Und dann fallen die Schüsse. Man hört sie deutlich, aber nicht sofort werden sie als Gewehrschüsse wahrgenommen und als dies Knattern – wir vermuten, daß die im Film abgegebenen Schüsse den Toten entsprechen, obwohl: sicher gab es auch Fehlschüsse – als dies Knattern ertönt, fährt man auch im Kinosessel ganz schön zusammen. Erst wird vermutet, daß es sich um eine Übung handelt, dann ruft jemand, die Polizei schießt. Auf jeden Fall ist ein Junge clever genug, bei der Polizei anrufen und auch durchzugeben, daß hier geschossen wird.
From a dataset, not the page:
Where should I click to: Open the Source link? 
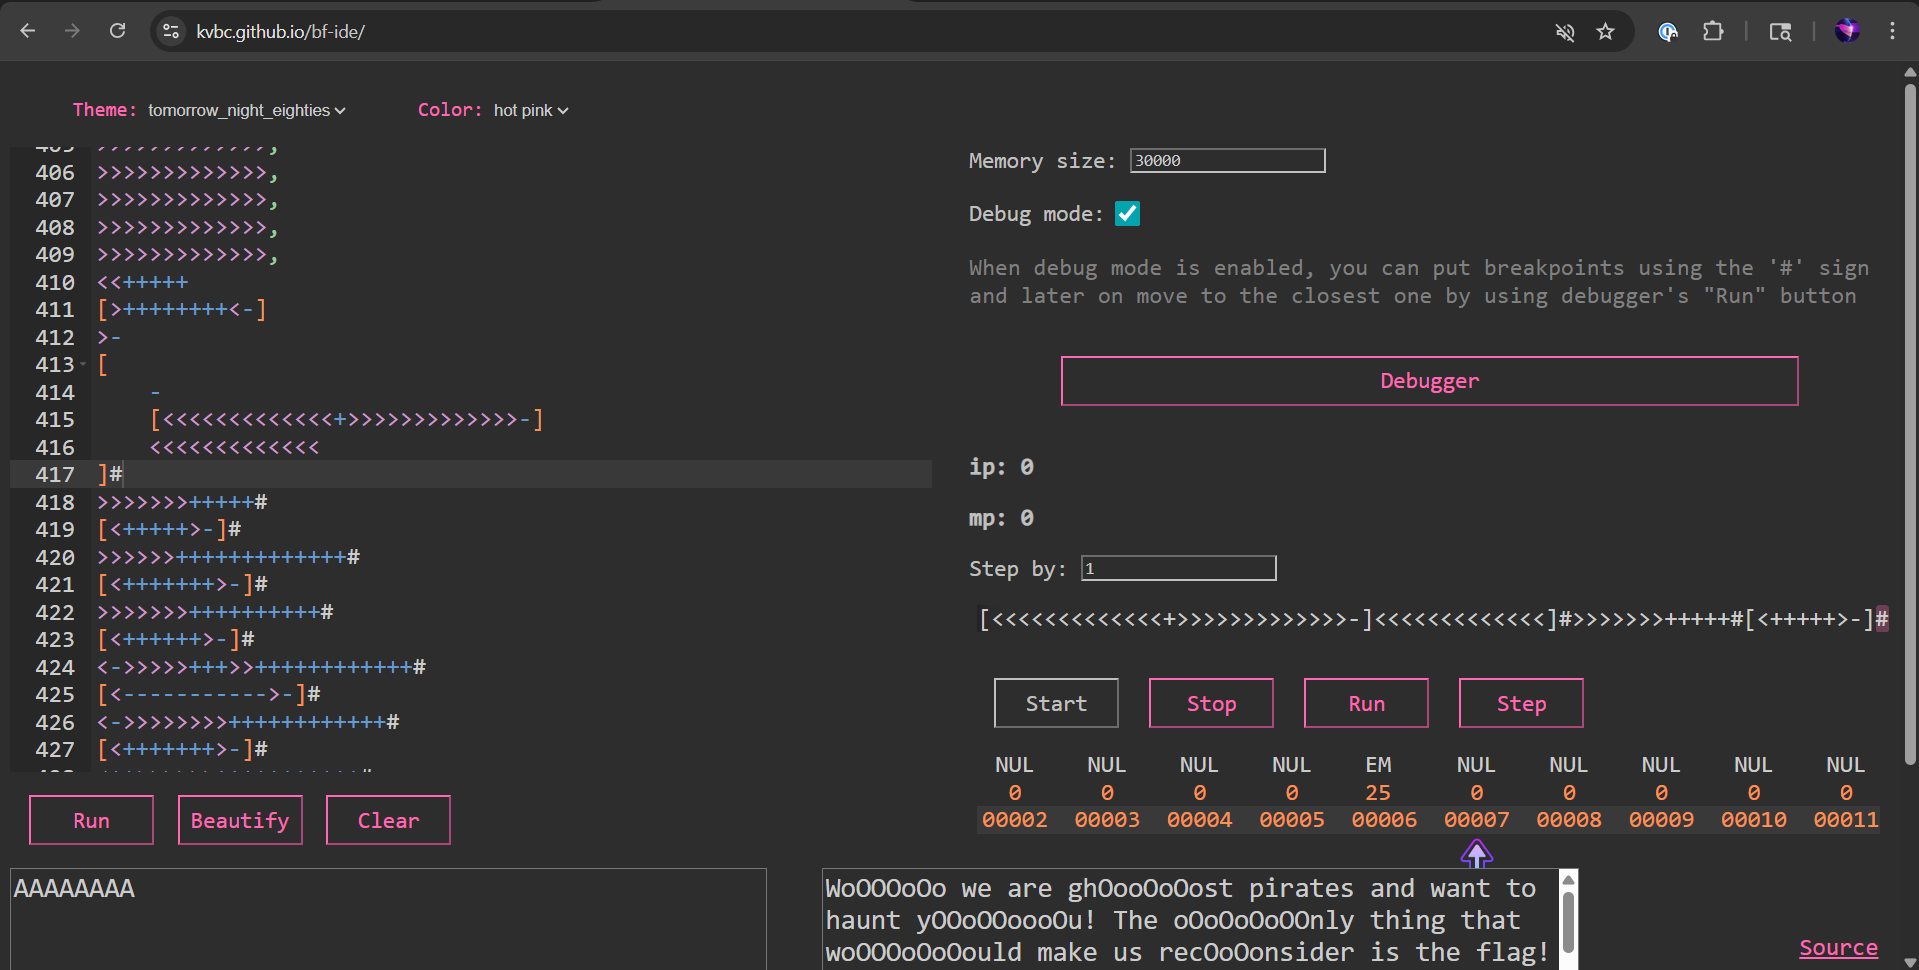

Ein anderes Mädchen telefoniert mit der Mutter und berichtet von den Schüssen. Überhaupt spielen die Handys eine große, wenngleich kaum hilfreiche Rolle.
Diese 72 Minuten der Flucht einer Gruppe miteinander befreundeter Jugendlichen, die sich verlieren, dann wieder finden, neue Personen tauchen auf, Verwundete liegen auf dem Boden, den Tod eines jungen Mädchens bekommen wir unmittelbar mit, auch, wie Kaja ihr beim Sterben zur Seite steht, diese 72 Minuten sind ohne Schnitt gedreht. In der Pressekonferenz spricht der Regisseur davon, daß sie fünf Durchgänge gefilmt hätten. Die übrigen Minuten bis zur Gesamtlänge von 91 Minuten gelten den unkommentierten Aufnahmen des Attentats auf das Regierungsgebäude in Oslo und dem Leben der Jugendlichen auf der Insel vor den Schüssen.
Weitere Aussagen des Regisseurs: Diesen Film anzuschauen, muß wehtun. Es ist hart, aber für den Regisseur ist das Teil des Heilungsprozesses, denn, wenn der Film nicht mehr wehtut, ist es zu spät.
„In Norwegen haben wir bis heute nicht entschieden, ob und wie ein Denkmal an das Massaker erinnern soll.“
Als dann Überlebende zu den Dreharbeiten sprechen sollten, wird es einem schon unheimlich, denn soviel Wirklichkeit sprengt einen Spielfilm und auch eine Pressekonferenz gefühlsmäßig, auch wenn die Aussage der jungen Frau, die das Massaker überlebte, sie wolle vor Rechtsradikalismus warnen, was dem Film gelinge, großen Beifall hervorruft.